Friday, August 11, 2006

Trends in a tighter labor market – the WTO-column

(later also at chinabiz)
Christmas is nearing fast, at least for those who are purchasing toys, textile and shoes, so it is that time of the year again stories about the tighter labor market, especially in Guangdong and Fujian, start to emerge. After three year, it has become a tradition, just like Christmas itself.
Retailers want to control costs and risks, so they order their goodies as late as possible. But this year again, factories in Southern China might not be able to attract enough migrant workers to produce enough teddy bears on time.
China is now producing 53% of the shoes in the world, 50% of the textile products and 90 percent of the toys, so shifting production to a tiny country like Vietnam is only possible of a smaller part of the production.

Some of the experts on labor in China suggested to me that the relative shortage – last year the shortage was estimated to be slightly over two million workers – is also causing some profound changes in the way migrant work is being organized.
In the 1990s, I have been trying to set straight a number of visiting journalists and TV-crews who wanted to follow a poor father, sitting under the bare bulb lightening his poor hut with wife and children, preparing to leave for a tough job as a migrant in an evil city. Those romantic scenes were pretty scarce.
In most cases, migrant work was much more organized. The decision to go or not to go, and where to, was often made by lager groups, sometimes whole villages. Migrants would travel often in groups, as you can see at railway stations and other transportation hubs. As fellow villagers or family members established themselves at factories, they would take care of recruitment among their relatives back home.
At the factory gates relatives from the current workers would often get a preferential treatment, also because they would be easier to control: they would take the social structure of their home villages partly into the sweatshops of Guangdong and Fujian.

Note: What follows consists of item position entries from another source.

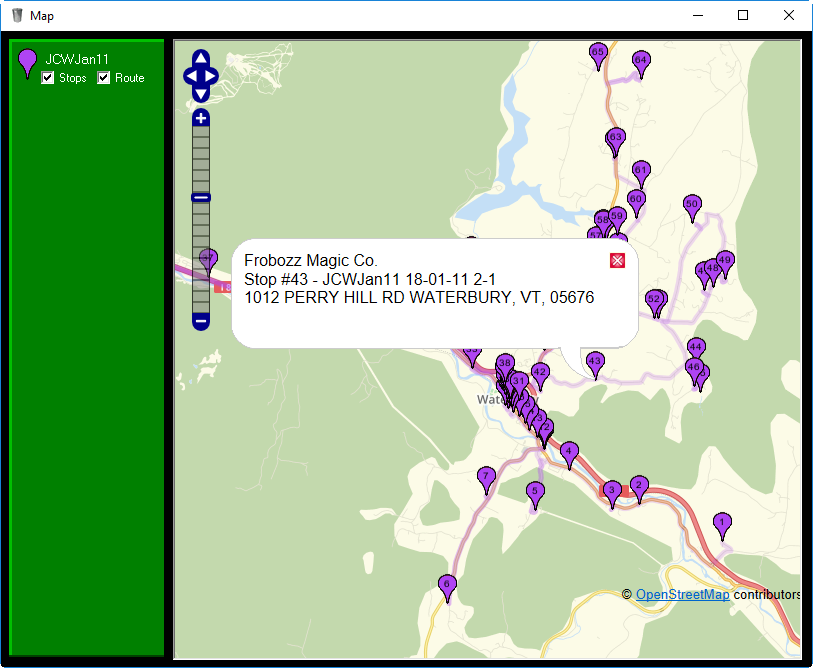Viewport: 813px width, 668px height.
Task: Select stop marker 1 on the map
Action: click(722, 522)
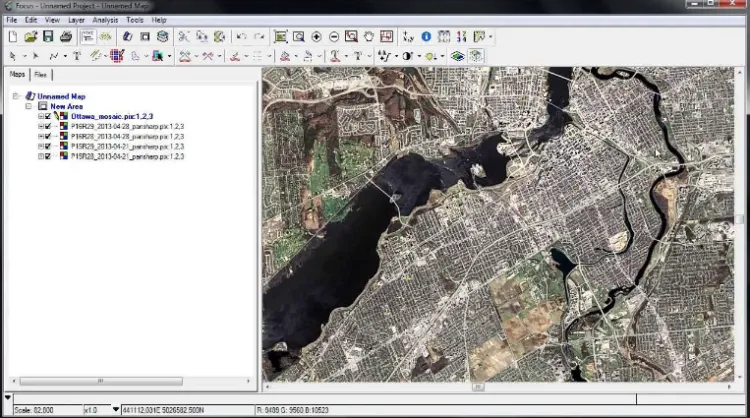Click the blue Information icon
The image size is (750, 418).
click(426, 37)
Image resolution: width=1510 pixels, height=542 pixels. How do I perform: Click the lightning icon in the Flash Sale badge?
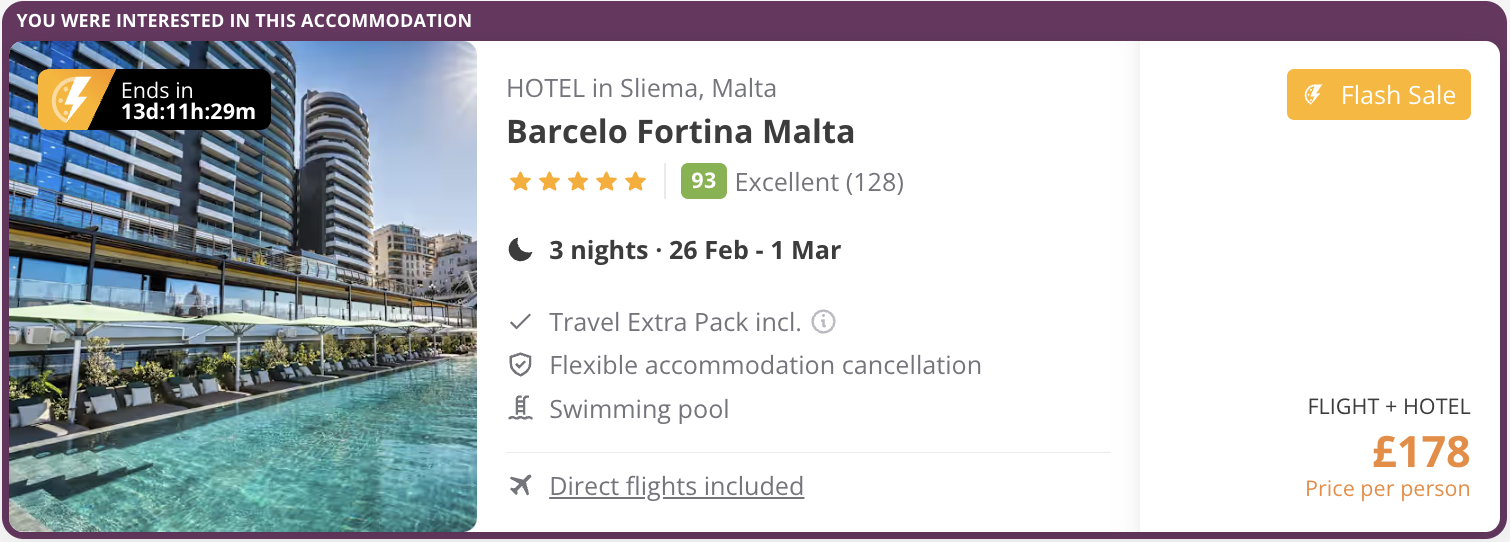click(1314, 95)
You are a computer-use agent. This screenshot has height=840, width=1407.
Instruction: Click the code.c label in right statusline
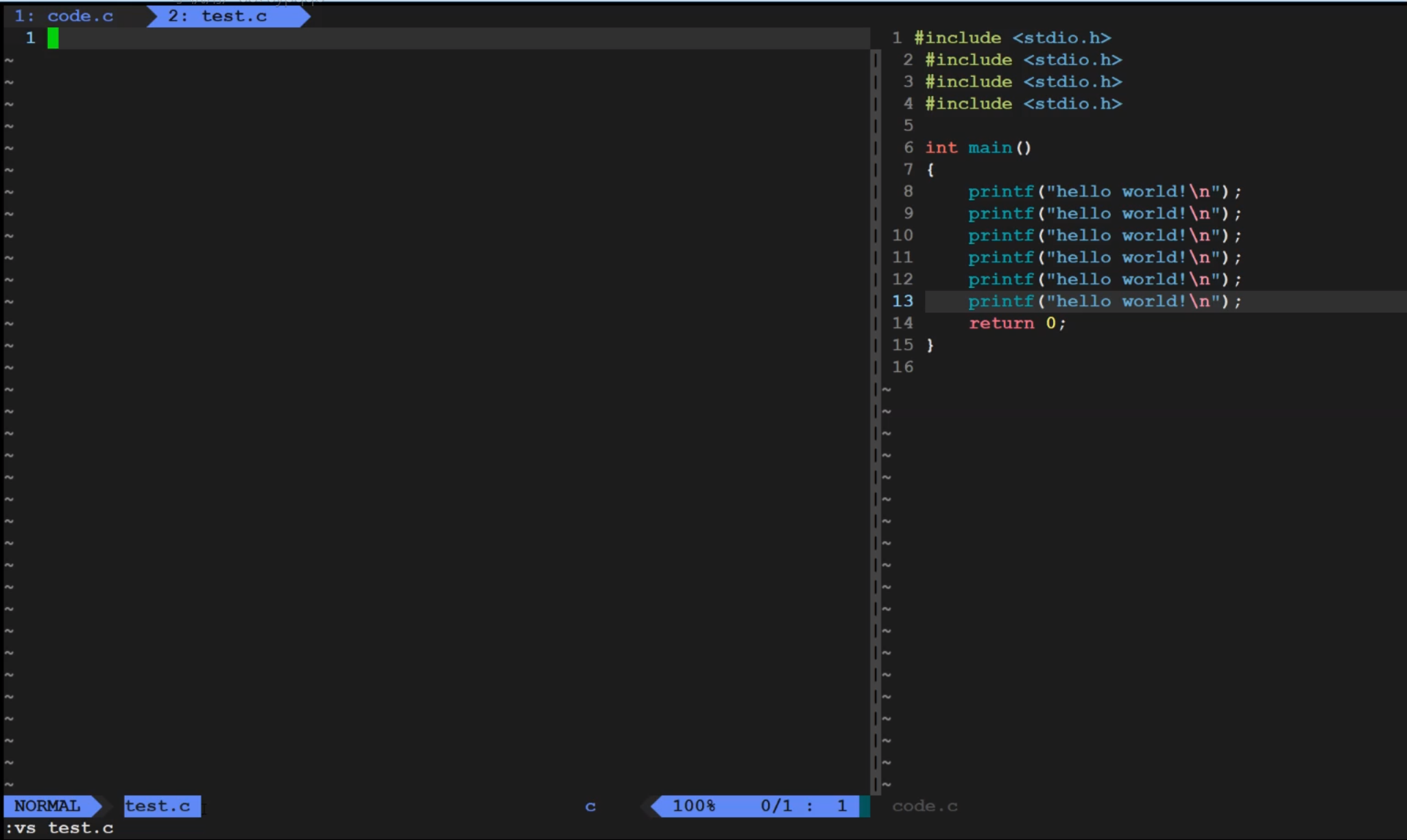click(x=924, y=806)
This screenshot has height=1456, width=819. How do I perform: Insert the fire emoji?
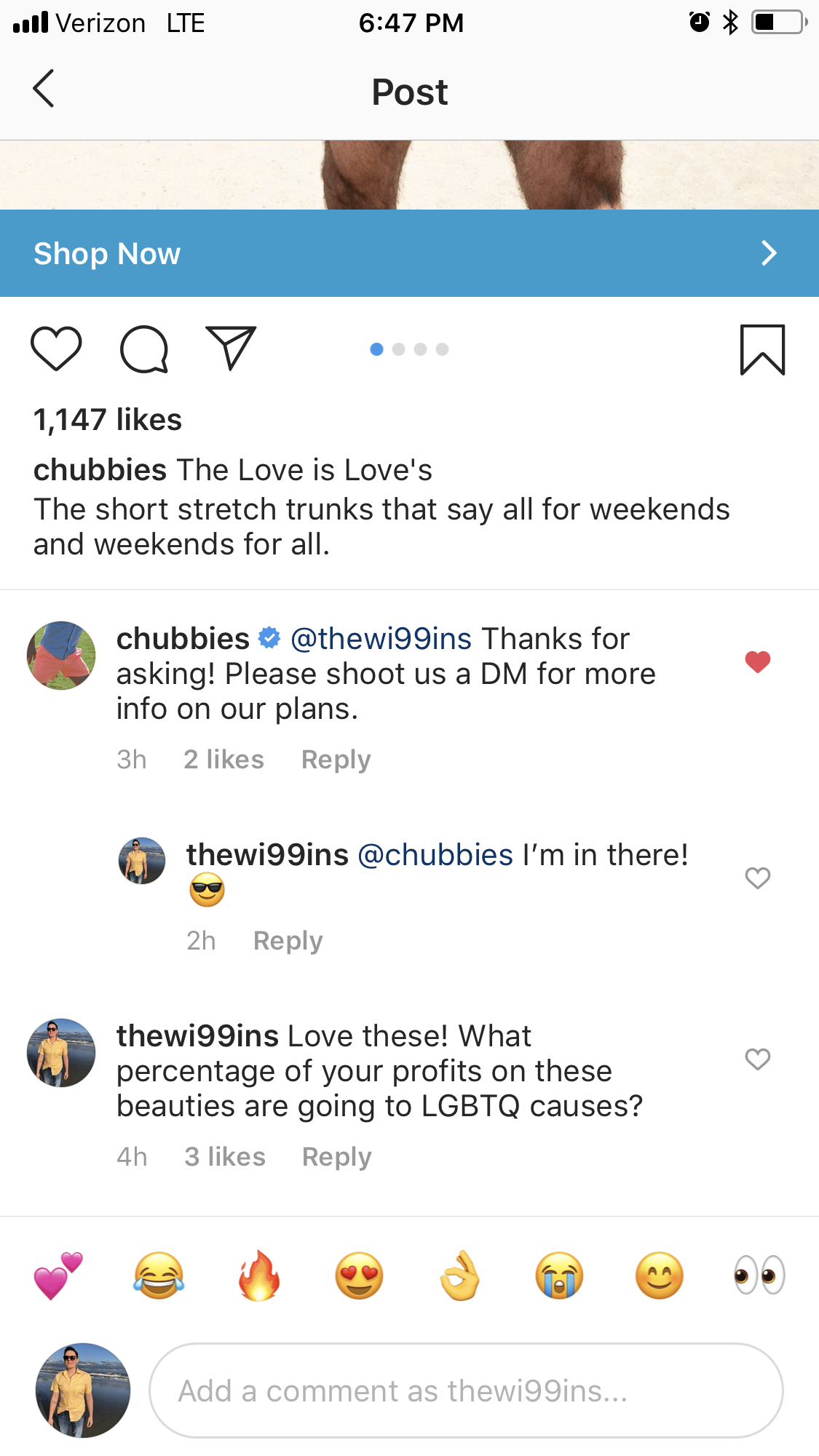(x=258, y=1276)
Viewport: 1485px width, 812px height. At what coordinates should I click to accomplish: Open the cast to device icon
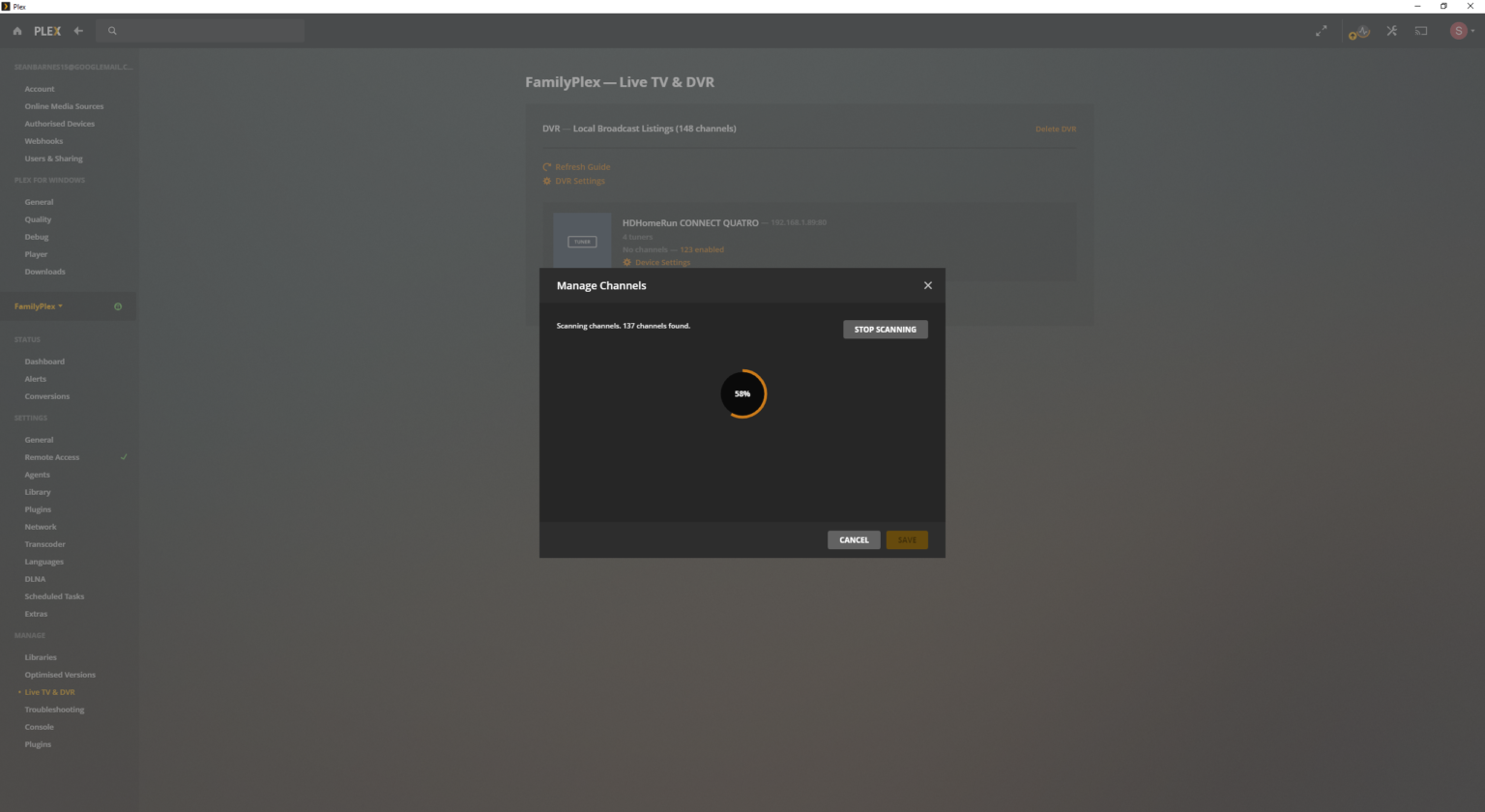1421,31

That informal way of recruiting people has been losing its attractiveness for those employers who no longer saw their factory gates swamped with new migrant workers looking for work. Part of the recruitment process is now going through a phase of professionalizing. Brokers, often in charge of a few hundred workers, would go around hiring migrant workers. They would also negotiate wages and benefits for the people they are recruiting.
Partly that kind of labor exchange has been organized through a governmental licensing system, but not surprisingly, much of this is also done without official licensing. In both ways, that could be the beginning of an early system of collective bargaining.

The only allowed Chinese trade union, the AFCTU – the All China Federation of Trade Unions – did get recently some media coverage as it got chapters organized at stores of the firmly anti-union company Wal-Mart. Despite all that coverage, this action looks very much like window-dressing. After Wal-Mart refused to set up trade unions, it would mean severe loss of face for the AFCTU is they would not have pressed for action against Wal-Mart.
Compared to the bureaucratic Moloch of the official trade union, the grass-root organization for migrant workers seems more interesting, both for employers looking for workers, and for the government, trying to organize the labor market. At this stage it would be too early to where the migrant workers would end in the equation.